* **Assignment**
Please repeat exactly the lines from the one containing "Task: Select the スケッチ ribbon tab" to the end of the entries below, both included, and omit all pictures.

* **Source information**
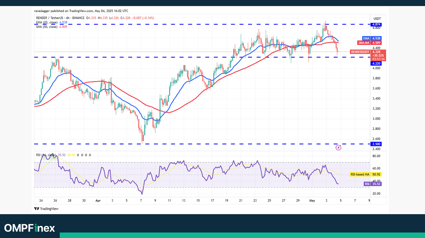This screenshot has width=425, height=238.
Task: Click the Apr label on the date axis
Action: 98,200
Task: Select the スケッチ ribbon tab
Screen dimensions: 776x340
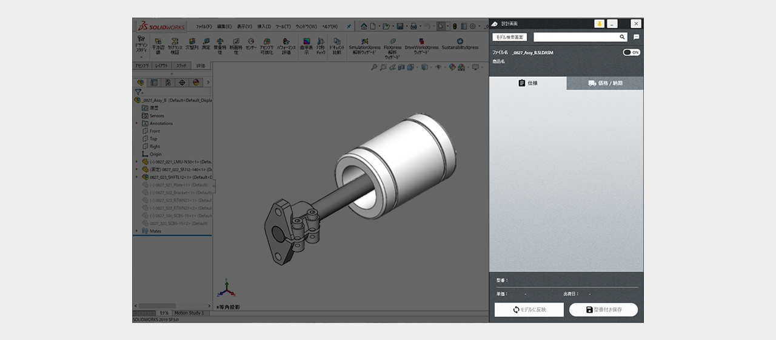Action: tap(180, 66)
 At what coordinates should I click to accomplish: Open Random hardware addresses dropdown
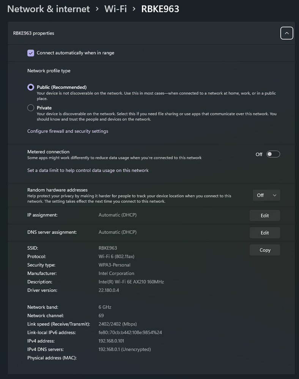coord(266,195)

* **Expected output**
Task: Select the スケッチ ribbon tab
Screen dimensions: 776x340
Action: tap(180, 66)
 At what coordinates should I click to accomplish: Open Random hardware addresses dropdown
coord(266,195)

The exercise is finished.